Date: Thu, 23 Jan 2014 13:20:50 +0000
User-agent: Gnus/5.13 (Gnus v5.13) Emacs/24.3 (gnu/linux)

Jorgen Schaefer <address@hidden> writes:
>> I think that it depends on the language. Introspecting over, for
>> example, Java would require an awful of elisp, which would be
>> difficult to write. Getting Java to do this work is quite a lot less
>> effort. Hence, the JDEEs use of Java for this (via bsh). Likewise,
>> Clojure and Scala both of which use their own language to do much of
>> the work. Or for that matter, common lisp with slime/swank. Or even,
>> for that matter, English with aspell. I didn't have a problem with
>> responsiveness with any of these.
>
> "External program" instead of "integrated" means very little these
> days. I wrote one of the various Emacs modes that provide semantic
> completion for Python, interfacing with two different Python libraries
> which do the actual semantic analysis. In this case, Emacs communicates
> with the external program via a specified protocol, which, from the
> Emacs side, looks exactly like calling some kind of Emacs Lisp
> function. (Abstraction is great.)

This also has the considerable advantage that it makes it possible to
physically separate the two; consider running ESS on your desktop and
the R process somewhere else.


> The only problem I have is that keeping state shared between the
> processes is difficult. Right now, what I'm doing is to re-send the
> current buffer to the other process, including the position of point,
> for every completion request. This is highly inefficient, and makes it
> difficult to create a tighter coupling for better completion or
> analysis from the Emacs side. To improve on that, there would need to
> be a way of sharing the current contents of a buffer with a subprocess
> without writing it to a file.

JDEE for java had that problem. Some operations required that files be
saved first or, even worse, compiled first.

Languages like clojure tend not to cause this problem, since their unit
of compilation is smaller (give or take, it's a function), so you just
send a string across the socket.

> It's mainly a common interface for such external programs so that we
> can add more languages more easily. The current effort of unifying the
> completion interface as well as supporting company mode as a front-end
> is going a great deal forward in that.

I'm not convinced that a single interface would work; again, using
clojure as example, this has moved away from a single interface in Emacs
(i.e. slime/swank) and toward a single interface for Clojure (so that
the Clojure side offers a single server, for different editors).
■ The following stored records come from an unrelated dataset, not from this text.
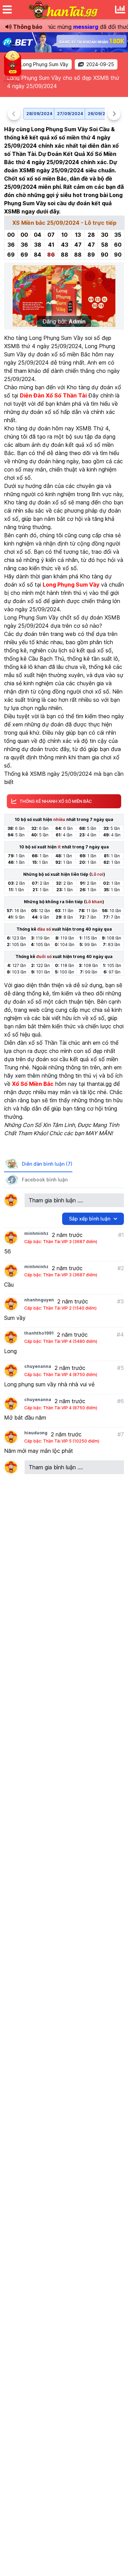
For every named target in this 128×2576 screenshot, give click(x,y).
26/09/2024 (101, 113)
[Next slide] (114, 113)
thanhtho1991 (39, 1333)
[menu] (7, 9)
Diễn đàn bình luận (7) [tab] (47, 1164)
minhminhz (36, 1233)
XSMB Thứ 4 (92, 428)
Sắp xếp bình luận (89, 1219)
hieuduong (35, 1432)
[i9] (64, 42)
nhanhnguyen (39, 1299)
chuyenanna (37, 1366)
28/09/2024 (39, 113)
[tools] (120, 9)
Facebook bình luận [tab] (45, 1179)
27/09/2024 (70, 113)
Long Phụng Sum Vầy (44, 64)
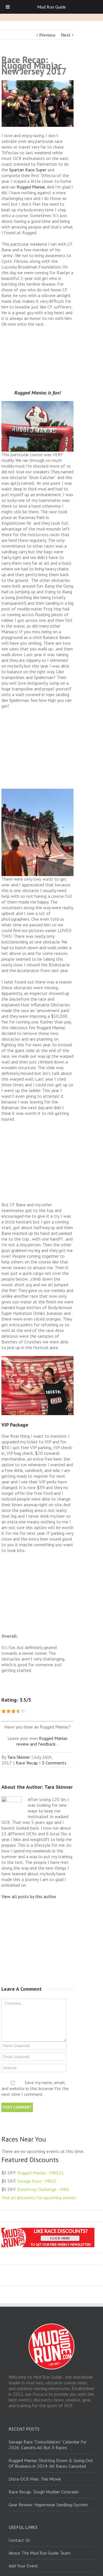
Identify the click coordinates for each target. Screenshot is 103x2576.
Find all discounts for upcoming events (38, 2197)
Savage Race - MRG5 (37, 2181)
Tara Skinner (18, 1757)
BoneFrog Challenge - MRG (43, 2189)
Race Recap (27, 1763)
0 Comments (54, 1763)
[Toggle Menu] (7, 7)
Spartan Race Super (28, 170)
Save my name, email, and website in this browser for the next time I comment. (35, 2088)
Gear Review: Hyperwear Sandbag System (48, 2504)
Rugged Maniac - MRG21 (40, 2173)
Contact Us (19, 2540)
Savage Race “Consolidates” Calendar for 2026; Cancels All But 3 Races (48, 2444)
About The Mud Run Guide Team (39, 2553)
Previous (47, 35)
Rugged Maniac (31, 187)
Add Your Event (23, 2566)
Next (66, 35)
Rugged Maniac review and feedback (42, 1741)
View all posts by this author (28, 1896)
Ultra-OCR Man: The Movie (35, 2479)
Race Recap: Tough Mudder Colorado (44, 2492)
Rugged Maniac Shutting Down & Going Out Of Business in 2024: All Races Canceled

Having said that, there are definately utility functions that could
help. One problem with this strategy wrt Emacs is that it's single
threaded, but utilities for dealing with this such as generating
callbacks would help. No doubt closures will help here.


> The biggest problems are outside of Emacs. Good libraries that provide
> intelligent completion and code introspection are rare. 
> I know of three for Python, one of which is not maintained anymore,
> one was mostly-dead for a few years, and all of which have different
> deficiencies. They also have trouble keeping up with the development
> of the language. I expect similar problems for other languages.
> Reimplementing these libraries in Emacs Lisp will just cause more
> problems keeping them up-to-date.


I'm sure this is true. I don't know of any for Java.